Dataset entries
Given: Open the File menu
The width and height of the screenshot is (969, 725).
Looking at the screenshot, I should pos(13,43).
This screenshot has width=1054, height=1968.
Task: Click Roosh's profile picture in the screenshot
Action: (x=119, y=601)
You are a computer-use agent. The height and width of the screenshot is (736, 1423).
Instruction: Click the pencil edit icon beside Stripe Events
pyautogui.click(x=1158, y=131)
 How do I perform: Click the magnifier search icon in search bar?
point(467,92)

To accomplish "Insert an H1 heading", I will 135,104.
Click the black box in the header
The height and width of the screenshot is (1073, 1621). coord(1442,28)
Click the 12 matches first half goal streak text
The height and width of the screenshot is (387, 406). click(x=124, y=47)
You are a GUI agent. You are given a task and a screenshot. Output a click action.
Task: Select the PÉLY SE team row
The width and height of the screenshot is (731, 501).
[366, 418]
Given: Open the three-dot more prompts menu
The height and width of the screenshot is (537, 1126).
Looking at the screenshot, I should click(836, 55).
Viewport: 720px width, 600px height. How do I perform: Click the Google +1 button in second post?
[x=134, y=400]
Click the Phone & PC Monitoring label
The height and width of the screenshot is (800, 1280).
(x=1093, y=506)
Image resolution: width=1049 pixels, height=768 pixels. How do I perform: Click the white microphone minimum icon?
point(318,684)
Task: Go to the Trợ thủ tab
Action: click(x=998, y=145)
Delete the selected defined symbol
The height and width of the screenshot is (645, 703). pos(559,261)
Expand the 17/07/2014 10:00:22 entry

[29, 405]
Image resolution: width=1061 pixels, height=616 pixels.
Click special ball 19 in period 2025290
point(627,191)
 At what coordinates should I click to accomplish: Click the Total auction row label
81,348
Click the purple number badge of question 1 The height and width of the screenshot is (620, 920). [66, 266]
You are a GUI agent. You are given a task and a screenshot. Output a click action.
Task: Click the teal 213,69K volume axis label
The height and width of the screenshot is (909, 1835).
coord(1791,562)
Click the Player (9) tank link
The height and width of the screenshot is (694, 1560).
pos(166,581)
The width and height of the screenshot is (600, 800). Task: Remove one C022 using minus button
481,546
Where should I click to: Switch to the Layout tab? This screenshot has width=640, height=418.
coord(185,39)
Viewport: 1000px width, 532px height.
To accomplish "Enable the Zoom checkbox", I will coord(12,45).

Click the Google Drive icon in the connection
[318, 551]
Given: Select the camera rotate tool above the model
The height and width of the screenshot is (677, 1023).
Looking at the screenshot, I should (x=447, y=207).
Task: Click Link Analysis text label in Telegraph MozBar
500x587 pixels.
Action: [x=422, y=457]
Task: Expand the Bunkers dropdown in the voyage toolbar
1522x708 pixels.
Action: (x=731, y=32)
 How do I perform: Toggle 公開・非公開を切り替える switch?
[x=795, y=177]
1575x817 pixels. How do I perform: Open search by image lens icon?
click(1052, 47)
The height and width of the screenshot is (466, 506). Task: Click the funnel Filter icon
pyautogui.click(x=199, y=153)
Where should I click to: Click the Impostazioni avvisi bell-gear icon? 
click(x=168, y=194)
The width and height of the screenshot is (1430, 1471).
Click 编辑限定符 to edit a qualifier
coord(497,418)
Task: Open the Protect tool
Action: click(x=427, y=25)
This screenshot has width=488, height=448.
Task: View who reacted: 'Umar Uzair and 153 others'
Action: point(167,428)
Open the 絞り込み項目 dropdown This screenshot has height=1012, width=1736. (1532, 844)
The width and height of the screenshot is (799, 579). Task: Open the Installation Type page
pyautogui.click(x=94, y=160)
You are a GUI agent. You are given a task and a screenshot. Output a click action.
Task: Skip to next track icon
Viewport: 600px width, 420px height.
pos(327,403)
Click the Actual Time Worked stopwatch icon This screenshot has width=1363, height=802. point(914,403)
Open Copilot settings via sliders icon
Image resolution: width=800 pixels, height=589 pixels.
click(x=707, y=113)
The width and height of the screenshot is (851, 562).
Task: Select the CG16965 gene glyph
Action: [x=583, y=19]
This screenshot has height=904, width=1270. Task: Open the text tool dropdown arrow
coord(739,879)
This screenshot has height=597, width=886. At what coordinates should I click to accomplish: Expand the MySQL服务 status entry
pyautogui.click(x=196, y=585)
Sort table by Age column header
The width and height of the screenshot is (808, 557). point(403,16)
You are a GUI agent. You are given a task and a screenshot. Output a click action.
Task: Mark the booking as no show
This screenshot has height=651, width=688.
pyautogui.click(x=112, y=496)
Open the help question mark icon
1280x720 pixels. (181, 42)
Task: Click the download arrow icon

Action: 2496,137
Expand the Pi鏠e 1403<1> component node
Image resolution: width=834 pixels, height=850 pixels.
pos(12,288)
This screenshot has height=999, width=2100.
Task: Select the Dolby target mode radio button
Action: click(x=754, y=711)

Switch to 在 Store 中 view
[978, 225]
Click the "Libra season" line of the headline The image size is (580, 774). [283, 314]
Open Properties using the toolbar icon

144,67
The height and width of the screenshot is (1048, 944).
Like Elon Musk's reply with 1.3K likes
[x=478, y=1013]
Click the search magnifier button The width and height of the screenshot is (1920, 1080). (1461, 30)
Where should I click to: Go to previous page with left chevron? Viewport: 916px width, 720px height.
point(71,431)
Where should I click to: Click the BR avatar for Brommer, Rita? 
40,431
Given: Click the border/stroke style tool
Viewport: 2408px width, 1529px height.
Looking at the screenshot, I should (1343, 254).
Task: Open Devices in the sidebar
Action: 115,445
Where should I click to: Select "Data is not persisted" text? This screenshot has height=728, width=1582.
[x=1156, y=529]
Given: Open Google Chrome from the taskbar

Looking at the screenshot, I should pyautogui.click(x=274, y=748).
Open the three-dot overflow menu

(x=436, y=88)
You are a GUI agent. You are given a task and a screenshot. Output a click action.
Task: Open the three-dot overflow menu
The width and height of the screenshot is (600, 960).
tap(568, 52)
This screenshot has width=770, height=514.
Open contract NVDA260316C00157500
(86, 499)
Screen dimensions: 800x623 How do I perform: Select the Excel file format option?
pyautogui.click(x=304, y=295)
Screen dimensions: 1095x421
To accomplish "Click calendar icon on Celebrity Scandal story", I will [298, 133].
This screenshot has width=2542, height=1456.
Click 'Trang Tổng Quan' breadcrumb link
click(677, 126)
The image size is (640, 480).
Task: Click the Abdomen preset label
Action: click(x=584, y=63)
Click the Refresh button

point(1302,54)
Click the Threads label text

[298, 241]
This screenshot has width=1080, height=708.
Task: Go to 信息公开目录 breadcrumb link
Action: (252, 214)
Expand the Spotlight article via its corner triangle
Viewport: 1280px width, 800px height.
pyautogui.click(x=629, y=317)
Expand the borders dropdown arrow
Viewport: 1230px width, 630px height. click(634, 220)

_TASK DIRECTIONS_.
Could you reproduce every record exactly as shown above?

_TASK OUTPUT_.
Given: Open the File menu
The width and height of the screenshot is (969, 725).
Looking at the screenshot, I should pos(13,43).
This screenshot has width=1054, height=1968.
Task: Click Roosh's profile picture in the screenshot
Action: (x=119, y=601)
You are a computer-use agent. The height and width of the screenshot is (736, 1423).
Instruction: Click the pencil edit icon beside Stripe Events
pyautogui.click(x=1158, y=131)
 How do I perform: Click the magnifier search icon in search bar?
point(467,92)

To accomplish "Insert an H1 heading", I will 135,104.
Click the black box in the header
The height and width of the screenshot is (1073, 1621). coord(1442,28)
Click the 12 matches first half goal streak text
The height and width of the screenshot is (387, 406). click(x=124, y=47)
You are a GUI agent. You are given a task and a screenshot. Output a click action.
Task: Select the PÉLY SE team row
The width and height of the screenshot is (731, 501).
[366, 418]
Given: Open the three-dot more prompts menu
The height and width of the screenshot is (537, 1126).
Looking at the screenshot, I should click(836, 55).
Viewport: 720px width, 600px height. How do I perform: Click the Google +1 button in second post?
[x=134, y=400]
Click the Phone & PC Monitoring label
The height and width of the screenshot is (800, 1280).
(x=1093, y=506)
Image resolution: width=1049 pixels, height=768 pixels. How do I perform: Click the white microphone minimum icon?
point(318,684)
Task: Go to the Trợ thủ tab
Action: click(x=998, y=145)
Delete the selected defined symbol
The height and width of the screenshot is (645, 703). pos(559,261)
Expand the 17/07/2014 10:00:22 entry

[29, 405]
Image resolution: width=1061 pixels, height=616 pixels.
Click special ball 19 in period 2025290
point(627,191)
 At what coordinates should I click to accomplish: Click the Total auction row label
81,348
Click the purple number badge of question 1 The height and width of the screenshot is (620, 920). [66, 266]
You are a GUI agent. You are given a task and a screenshot. Output a click action.
Task: Click the teal 213,69K volume axis label
The height and width of the screenshot is (909, 1835).
coord(1791,562)
Click the Player (9) tank link
The height and width of the screenshot is (694, 1560).
pos(166,581)
The width and height of the screenshot is (600, 800). Task: Remove one C022 using minus button
481,546
Where should I click to: Switch to the Layout tab? This screenshot has width=640, height=418.
coord(185,39)
Viewport: 1000px width, 532px height.
To accomplish "Enable the Zoom checkbox", I will coord(12,45).

Click the Google Drive icon in the connection
[318, 551]
Given: Select the camera rotate tool above the model
The height and width of the screenshot is (677, 1023).
Looking at the screenshot, I should (x=447, y=207).
Task: Click Link Analysis text label in Telegraph MozBar
500x587 pixels.
Action: [x=422, y=457]
Task: Expand the Bunkers dropdown in the voyage toolbar
1522x708 pixels.
Action: (x=731, y=32)
 How do I perform: Toggle 公開・非公開を切り替える switch?
[x=795, y=177]
1575x817 pixels. How do I perform: Open search by image lens icon?
click(1052, 47)
The height and width of the screenshot is (466, 506). Task: Click the funnel Filter icon
pyautogui.click(x=199, y=153)
Where should I click to: Click the Impostazioni avvisi bell-gear icon? 
click(x=168, y=194)
The width and height of the screenshot is (1430, 1471).
Click 编辑限定符 to edit a qualifier
coord(497,418)
Task: Open the Protect tool
Action: click(x=427, y=25)
This screenshot has width=488, height=448.
Task: View who reacted: 'Umar Uzair and 153 others'
Action: point(167,428)
Open the 絞り込み項目 dropdown This screenshot has height=1012, width=1736. (1532, 844)
The width and height of the screenshot is (799, 579). Task: Open the Installation Type page
pyautogui.click(x=94, y=160)
You are a GUI agent. You are given a task and a screenshot. Output a click action.
Task: Skip to next track icon
Viewport: 600px width, 420px height.
pos(327,403)
Click the Actual Time Worked stopwatch icon This screenshot has width=1363, height=802. point(914,403)
Open Copilot settings via sliders icon
Image resolution: width=800 pixels, height=589 pixels.
click(x=707, y=113)
The width and height of the screenshot is (851, 562).
Task: Select the CG16965 gene glyph
Action: [x=583, y=19]
This screenshot has height=904, width=1270. Task: Open the text tool dropdown arrow
coord(739,879)
This screenshot has height=597, width=886. At what coordinates should I click to accomplish: Expand the MySQL服务 status entry
pyautogui.click(x=196, y=585)
Sort table by Age column header
The width and height of the screenshot is (808, 557). point(403,16)
You are a GUI agent. You are given a task and a screenshot. Output a click action.
Task: Mark the booking as no show
This screenshot has height=651, width=688.
pyautogui.click(x=112, y=496)
Open the help question mark icon
1280x720 pixels. (181, 42)
Task: Click the download arrow icon

Action: 2496,137
Expand the Pi鏠e 1403<1> component node
Image resolution: width=834 pixels, height=850 pixels.
pos(12,288)
This screenshot has height=999, width=2100.
Task: Select the Dolby target mode radio button
Action: click(x=754, y=711)

Switch to 在 Store 中 view
[978, 225]
Click the "Libra season" line of the headline The image size is (580, 774). [283, 314]
Open Properties using the toolbar icon

144,67
The height and width of the screenshot is (1048, 944).
Like Elon Musk's reply with 1.3K likes
[x=478, y=1013]
Click the search magnifier button The width and height of the screenshot is (1920, 1080). (1461, 30)
Where should I click to: Go to previous page with left chevron? Viewport: 916px width, 720px height.
point(71,431)
Where should I click to: Click the BR avatar for Brommer, Rita? 
40,431
Given: Click the border/stroke style tool
Viewport: 2408px width, 1529px height.
Looking at the screenshot, I should (1343, 254).
Task: Open Devices in the sidebar
Action: 115,445
Where should I click to: Select "Data is not persisted" text? This screenshot has height=728, width=1582.
[x=1156, y=529]
Given: Open Google Chrome from the taskbar

Looking at the screenshot, I should pyautogui.click(x=274, y=748).
Open the three-dot overflow menu

(x=436, y=88)
You are a GUI agent. You are given a task and a screenshot. Output a click action.
Task: Open the three-dot overflow menu
The width and height of the screenshot is (600, 960).
tap(568, 52)
This screenshot has width=770, height=514.
Open contract NVDA260316C00157500
(86, 499)
Screen dimensions: 800x623 How do I perform: Select the Excel file format option?
pyautogui.click(x=304, y=295)
Screen dimensions: 1095x421
To accomplish "Click calendar icon on Celebrity Scandal story", I will [298, 133].
This screenshot has width=2542, height=1456.
Click 'Trang Tổng Quan' breadcrumb link
click(677, 126)
The image size is (640, 480).
Task: Click the Abdomen preset label
Action: click(x=584, y=63)
Click the Refresh button

point(1302,54)
Click the Threads label text

[298, 241]
This screenshot has width=1080, height=708.
Task: Go to 信息公开目录 breadcrumb link
Action: (252, 214)
Expand the Spotlight article via its corner triangle
Viewport: 1280px width, 800px height.
pyautogui.click(x=629, y=317)
Expand the borders dropdown arrow
Viewport: 1230px width, 630px height. click(634, 220)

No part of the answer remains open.